Jerome coaches and teaches swimming to children of various age groups and asks the following questions about breaststroke.
“What I find is that there is an inconsistency in the style of breaststroke taught. Although I feel confident in the type of stroke that I want, I feel that some coaches are more focused on teaching a legal breaststroke rather then a legal and fast breaststroke. I often do stroke correction where there is a problem with the arms or the legs. Often the swimmer thinks that they are doing what you’ve asked when they are in fact not. I find it is a case of getting the mind to recognise which muscle group to work and when. Is there an easier method to correcting screw kicks. Secondly I find it hard to get the swimmers to lunge forward when they take a breath. Only the few grasp the idea. How can I get it through to the majority?
Former Australian Head Coach Leigh Nugent has looked closely at this question as many coaches ask similar questions about breaststroke. If you would like Leigh, Olympic Coach Rohan Taylor and experienced coach and manager Gary Barclay to assist you with your coaching all year round, check out Swim Coach Advantage today.
A Model for Competitive Breaststroke
As swimming coaches our job is to teach our pupils to swim breaststroke with sound and efficient technique which complies with the rules of competitive swimming.
The model for competitive breaststroke can be described as follows
- Each starts and finished with the body fully aligned – arms extended and horizontal hands together, torso straight and horizontal, legs straight and horizontal with the head in a neutral position (ears between biceps and eyes looking down.
- With the rest of the body and legs flat and horizontal (legs extended), the hands are pitched at about 45 degrees and are separated using straight arms to about 45 degrees in relation to the shoulder alignment
- When the hands begin the inward scull of the pull the head and shoulders begin to rise. They do not rise on the out sweep.
- The in sweep is a continuation of the elliptical pattern which forms the pull and the hands don’t come any further back than the chin.
- The hands transition into the recovery when the head and shoulders are at the highest point.
- The legs begin their recovery when the hands have completed about a third of their recovery.
- The recovery period is quite short in time as the arms and legs move quite quickly.
- The thrust of the kick begins when the arms are completing the recovery and the head and shoulders have returned almost to their lowest point.
- As the kick is completed full extension of the arms and legs occurs with the body in a horizontal position.

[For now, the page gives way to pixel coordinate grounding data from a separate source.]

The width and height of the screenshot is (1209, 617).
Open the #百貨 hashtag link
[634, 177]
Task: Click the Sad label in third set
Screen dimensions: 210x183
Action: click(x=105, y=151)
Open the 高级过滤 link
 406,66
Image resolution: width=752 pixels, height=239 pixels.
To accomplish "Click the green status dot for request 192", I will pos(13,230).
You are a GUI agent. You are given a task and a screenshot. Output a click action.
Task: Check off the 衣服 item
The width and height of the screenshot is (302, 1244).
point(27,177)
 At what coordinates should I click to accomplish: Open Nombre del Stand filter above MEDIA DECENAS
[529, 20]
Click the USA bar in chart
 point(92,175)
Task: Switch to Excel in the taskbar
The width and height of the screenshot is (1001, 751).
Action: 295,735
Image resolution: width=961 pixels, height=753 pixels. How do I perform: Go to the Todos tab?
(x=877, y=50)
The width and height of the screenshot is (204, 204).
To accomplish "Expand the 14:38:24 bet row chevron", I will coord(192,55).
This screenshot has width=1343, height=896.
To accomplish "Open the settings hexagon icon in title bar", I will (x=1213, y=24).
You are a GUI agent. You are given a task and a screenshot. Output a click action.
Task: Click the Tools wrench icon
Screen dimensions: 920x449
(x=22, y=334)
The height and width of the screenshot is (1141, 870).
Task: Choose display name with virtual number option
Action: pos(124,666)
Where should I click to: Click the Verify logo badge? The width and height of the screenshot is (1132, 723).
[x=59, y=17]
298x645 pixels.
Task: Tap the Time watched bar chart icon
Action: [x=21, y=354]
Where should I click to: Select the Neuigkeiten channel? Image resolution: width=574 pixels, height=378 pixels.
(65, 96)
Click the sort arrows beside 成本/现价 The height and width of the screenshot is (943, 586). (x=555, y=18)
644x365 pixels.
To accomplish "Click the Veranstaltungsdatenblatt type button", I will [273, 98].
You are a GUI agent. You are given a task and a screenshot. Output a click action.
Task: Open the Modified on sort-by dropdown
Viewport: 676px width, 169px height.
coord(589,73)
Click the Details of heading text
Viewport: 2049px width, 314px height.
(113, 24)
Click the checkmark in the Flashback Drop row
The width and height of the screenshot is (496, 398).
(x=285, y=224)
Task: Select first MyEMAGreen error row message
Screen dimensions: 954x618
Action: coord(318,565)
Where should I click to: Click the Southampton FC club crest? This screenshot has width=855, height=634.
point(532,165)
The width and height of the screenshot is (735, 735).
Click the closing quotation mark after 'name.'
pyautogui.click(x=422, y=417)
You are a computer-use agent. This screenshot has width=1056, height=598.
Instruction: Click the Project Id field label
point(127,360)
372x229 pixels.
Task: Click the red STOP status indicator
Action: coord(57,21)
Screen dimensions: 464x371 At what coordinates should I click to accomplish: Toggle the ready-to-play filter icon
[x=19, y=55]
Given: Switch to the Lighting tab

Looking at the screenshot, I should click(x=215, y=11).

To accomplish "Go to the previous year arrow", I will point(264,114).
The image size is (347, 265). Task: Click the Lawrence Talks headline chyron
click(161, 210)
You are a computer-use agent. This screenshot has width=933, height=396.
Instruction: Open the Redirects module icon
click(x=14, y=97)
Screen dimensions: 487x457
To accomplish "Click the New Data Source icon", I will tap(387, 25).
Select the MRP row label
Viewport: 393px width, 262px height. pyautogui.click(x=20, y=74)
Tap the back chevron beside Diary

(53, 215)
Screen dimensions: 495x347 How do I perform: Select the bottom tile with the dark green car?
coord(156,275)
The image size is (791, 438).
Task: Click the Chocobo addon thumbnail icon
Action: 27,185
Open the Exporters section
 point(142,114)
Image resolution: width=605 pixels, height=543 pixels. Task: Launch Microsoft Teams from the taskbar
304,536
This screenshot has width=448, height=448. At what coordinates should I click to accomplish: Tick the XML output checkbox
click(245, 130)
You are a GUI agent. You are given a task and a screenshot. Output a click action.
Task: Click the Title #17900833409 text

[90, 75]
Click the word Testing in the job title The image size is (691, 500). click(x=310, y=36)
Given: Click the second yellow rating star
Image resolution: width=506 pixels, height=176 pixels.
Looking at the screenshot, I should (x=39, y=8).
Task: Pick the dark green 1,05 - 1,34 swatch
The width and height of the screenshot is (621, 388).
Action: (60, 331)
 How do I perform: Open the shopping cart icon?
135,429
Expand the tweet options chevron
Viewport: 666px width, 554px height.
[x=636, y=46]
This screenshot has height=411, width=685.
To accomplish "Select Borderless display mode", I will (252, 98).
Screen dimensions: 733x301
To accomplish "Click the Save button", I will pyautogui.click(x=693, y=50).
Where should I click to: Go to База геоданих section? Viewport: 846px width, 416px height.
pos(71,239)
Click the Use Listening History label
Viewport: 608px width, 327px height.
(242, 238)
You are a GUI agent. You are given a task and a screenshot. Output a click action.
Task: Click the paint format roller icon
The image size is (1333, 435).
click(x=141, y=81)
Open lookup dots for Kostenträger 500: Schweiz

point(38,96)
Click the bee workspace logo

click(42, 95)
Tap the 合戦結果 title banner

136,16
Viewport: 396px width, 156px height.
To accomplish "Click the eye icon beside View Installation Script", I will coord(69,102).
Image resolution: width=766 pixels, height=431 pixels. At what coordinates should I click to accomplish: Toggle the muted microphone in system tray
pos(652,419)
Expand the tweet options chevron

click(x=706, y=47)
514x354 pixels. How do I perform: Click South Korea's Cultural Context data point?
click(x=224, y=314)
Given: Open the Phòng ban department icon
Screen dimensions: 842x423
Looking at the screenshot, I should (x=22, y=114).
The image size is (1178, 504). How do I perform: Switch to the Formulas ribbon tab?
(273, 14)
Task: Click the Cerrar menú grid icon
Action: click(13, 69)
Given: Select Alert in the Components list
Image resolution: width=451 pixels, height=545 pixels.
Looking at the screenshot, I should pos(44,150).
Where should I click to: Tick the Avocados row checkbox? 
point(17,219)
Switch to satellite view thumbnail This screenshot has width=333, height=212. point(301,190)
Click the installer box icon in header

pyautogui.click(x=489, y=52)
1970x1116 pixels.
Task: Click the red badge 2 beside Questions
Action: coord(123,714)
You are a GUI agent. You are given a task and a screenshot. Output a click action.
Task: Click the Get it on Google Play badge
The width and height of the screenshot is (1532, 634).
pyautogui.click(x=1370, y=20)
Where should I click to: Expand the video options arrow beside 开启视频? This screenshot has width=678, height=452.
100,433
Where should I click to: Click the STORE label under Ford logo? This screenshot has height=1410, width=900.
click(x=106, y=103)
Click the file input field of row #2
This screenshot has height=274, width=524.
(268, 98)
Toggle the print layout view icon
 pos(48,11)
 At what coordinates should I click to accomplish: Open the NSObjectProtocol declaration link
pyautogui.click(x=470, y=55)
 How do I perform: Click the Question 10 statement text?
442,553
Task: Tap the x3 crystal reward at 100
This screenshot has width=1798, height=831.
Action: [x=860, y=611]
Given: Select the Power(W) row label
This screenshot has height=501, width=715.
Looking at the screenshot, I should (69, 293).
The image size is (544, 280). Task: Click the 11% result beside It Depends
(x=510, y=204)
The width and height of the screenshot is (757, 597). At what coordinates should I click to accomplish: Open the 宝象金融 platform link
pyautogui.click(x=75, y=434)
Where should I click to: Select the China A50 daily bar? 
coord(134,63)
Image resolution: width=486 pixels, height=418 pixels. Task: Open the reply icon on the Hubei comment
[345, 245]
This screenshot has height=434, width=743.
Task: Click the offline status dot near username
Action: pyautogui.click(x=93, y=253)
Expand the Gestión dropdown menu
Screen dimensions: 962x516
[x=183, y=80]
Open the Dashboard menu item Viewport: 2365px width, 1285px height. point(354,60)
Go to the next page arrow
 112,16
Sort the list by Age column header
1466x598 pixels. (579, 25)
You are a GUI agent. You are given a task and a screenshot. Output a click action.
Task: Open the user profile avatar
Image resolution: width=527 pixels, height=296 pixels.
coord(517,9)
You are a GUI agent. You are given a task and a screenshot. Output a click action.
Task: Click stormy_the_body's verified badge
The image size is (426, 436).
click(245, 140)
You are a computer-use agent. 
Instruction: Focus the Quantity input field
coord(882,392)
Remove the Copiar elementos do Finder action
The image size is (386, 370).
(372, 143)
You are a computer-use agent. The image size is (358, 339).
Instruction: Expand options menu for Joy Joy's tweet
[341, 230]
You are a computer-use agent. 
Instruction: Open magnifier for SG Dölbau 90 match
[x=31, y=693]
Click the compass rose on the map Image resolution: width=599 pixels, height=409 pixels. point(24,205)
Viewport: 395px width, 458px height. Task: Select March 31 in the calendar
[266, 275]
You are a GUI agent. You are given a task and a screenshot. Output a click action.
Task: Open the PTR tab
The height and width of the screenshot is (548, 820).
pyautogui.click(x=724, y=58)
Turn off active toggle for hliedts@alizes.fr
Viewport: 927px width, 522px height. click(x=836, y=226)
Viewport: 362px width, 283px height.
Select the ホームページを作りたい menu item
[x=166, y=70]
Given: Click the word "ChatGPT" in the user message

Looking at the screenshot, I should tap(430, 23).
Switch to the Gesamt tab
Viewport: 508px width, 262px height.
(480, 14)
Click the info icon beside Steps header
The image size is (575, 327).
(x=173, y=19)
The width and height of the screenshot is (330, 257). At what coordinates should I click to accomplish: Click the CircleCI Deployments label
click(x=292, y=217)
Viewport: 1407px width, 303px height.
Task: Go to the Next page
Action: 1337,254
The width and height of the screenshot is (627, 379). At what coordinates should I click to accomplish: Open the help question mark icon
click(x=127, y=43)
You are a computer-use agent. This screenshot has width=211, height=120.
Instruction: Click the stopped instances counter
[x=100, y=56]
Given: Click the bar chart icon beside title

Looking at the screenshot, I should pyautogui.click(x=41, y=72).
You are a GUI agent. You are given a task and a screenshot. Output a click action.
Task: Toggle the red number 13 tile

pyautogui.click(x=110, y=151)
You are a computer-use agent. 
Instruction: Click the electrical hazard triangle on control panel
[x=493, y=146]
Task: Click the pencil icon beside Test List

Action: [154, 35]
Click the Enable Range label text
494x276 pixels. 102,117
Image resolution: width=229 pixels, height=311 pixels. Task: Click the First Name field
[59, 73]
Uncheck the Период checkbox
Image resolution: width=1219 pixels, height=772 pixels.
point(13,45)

Above is a brief description but you can gain a better understanding of you log on and access the discussion that Gary and Leigh have on the Stroke Model for Breaststroke.
It is difficult to describe the process of rectifying the people who default to a screw kick as it would become incredibly confusing. I will make a video of the process which I have found useful as soon as I can, which will give you some visual tools for addressing this problem. It is a difficult one to fix.
Breaststroke Lunging Action
The lunging action we see in some breaststrokers can be mistaken for a very vigorous recovery of the arms. Unfortunately some swimmers attempt to copy this look by kicking down in an effort to drive their shoulders and arms up and over the water. I see no advantage gained from this action as a lot of energy is wasted pushing our body in the wrong direction. Rather than creating a lunging action I think we are better advised to do the following.
- Recover the hands and arms horizontally right at or just below the surface.
- Lower the head and shoulders before the kick is initiated so that the upper body is being driven forward in a position of least resistance
- Head down in between arms with the eyes looking down during the kick and glide phase irrespective of how long the glide phase is.